Standard 1. Assessment



Standard 1. Assessment


Sharon J. Olsen PhD, RN, AOCN


Standard 1. Assessment. The registered nurse collects comprehensive data pertinent to the healthcare consumer’s health and/or the situation.



Definition and Explanation of the Standard

Assessment is the foundation on which all health promotion, risk reduction for disease, prevention of illness and injury, care management, and organizational decision-making is built. Systematic and continuous data collection establishes a basis for the clinical reasoning necessary to respond to changes in an effective and timely manner. The use of valid and reliable assessment tools for documentation promotes the collection of a standardized set of information. Further, such tools support a shared understanding of information across disciplines, promote the comparison of data, and enhance data dissemination via electronic pathways within and across organizations. Because nurses are continuously at the bedside or may be the first and often only health professional to see an individual in the community, assessment skills must be practiced and refined to a high level.


Data Collection

Assessment, a requisite skill of nurses at all levels of academic preparation, is the collection of “comprehensive data pertinent to the healthcare consumer’s health and/or the situation” (ANA, 2010, p. 9). Typical data include but are
not limited to the following domains: age, cognitive, cultural, economic, emotional, environmental, functional, organizational, physical, psychosocial, sexual, spiritual, and transpersonal.

Assessment is contextual. The type and amount of emergent data collected on a patient with a life-threatening gunshot wound in a fast-paced Level 1 trauma center will differ from that collected from an elderly patient who underwent a hip replacement and is being considered for discharge to home or a long-term care facility. The latter will additionally necessitate assessment of financial, family, and community resources, as well as the need for environmental accommodations in the home.

The relevance of context extends to role. For example, following transition from one shift to the next, an oncoming staff nurse will typically make patient rounds to conduct a brief assessment of patient status and to update the plan of care.

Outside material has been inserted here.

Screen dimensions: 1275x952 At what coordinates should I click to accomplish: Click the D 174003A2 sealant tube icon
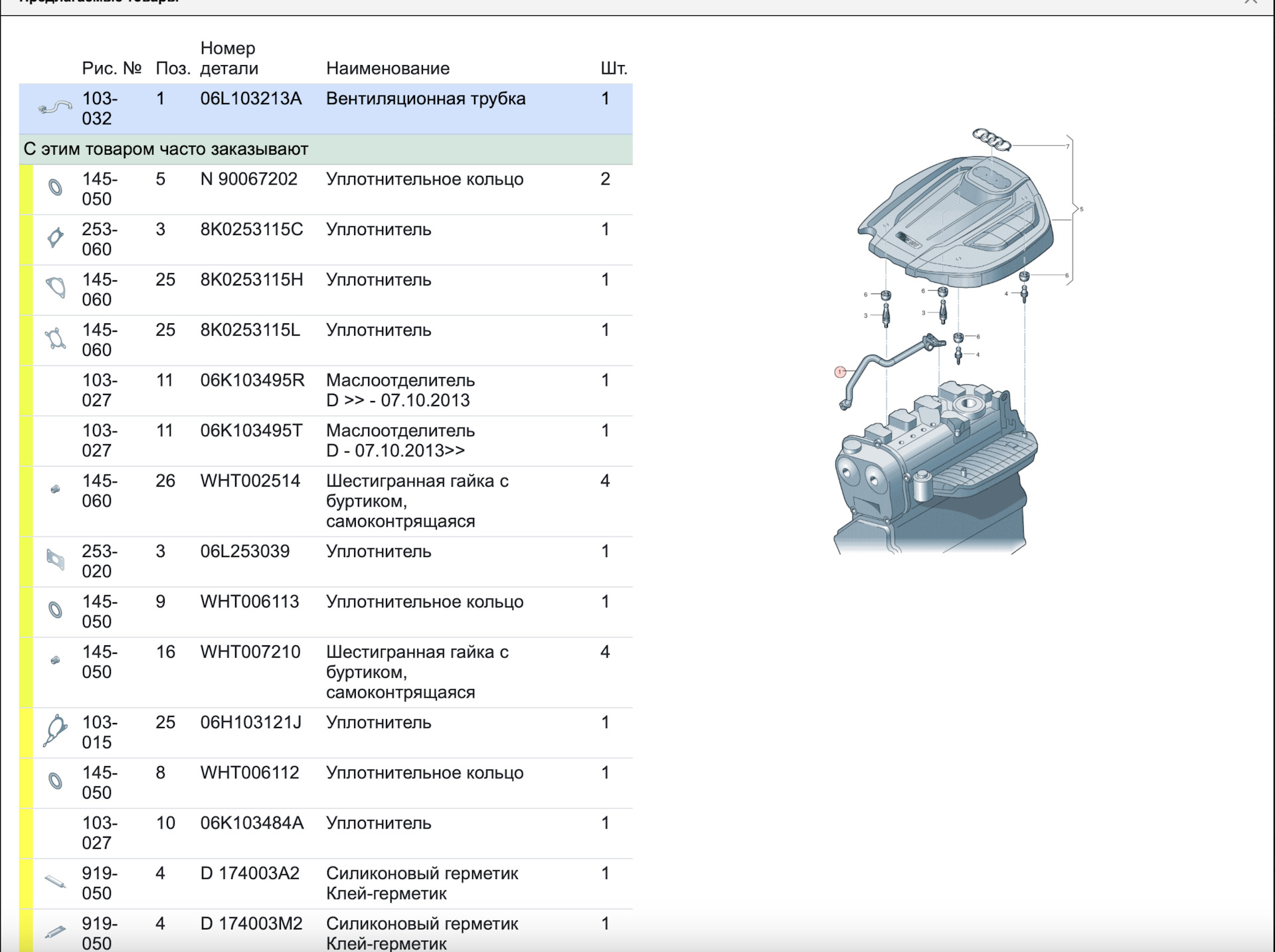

This type of repetitive physical assessment provides the opportunity to anticipate or identify evolving changes in status. For the nurse manager, recurring errors drive the need to analyze outcome data for contributing factors and to review the literature for relevant interventions to change practice and improve quality of care. Nurse educators must assess not only how but also what staff nurses teach. Relevant data include the following:



  • Existing clinical knowledge (assessed via survey, observed performance, or outcome data).


  • Information on literacy (standardized tools are available that not only assess human literacy but also assess the literacy level of written materials).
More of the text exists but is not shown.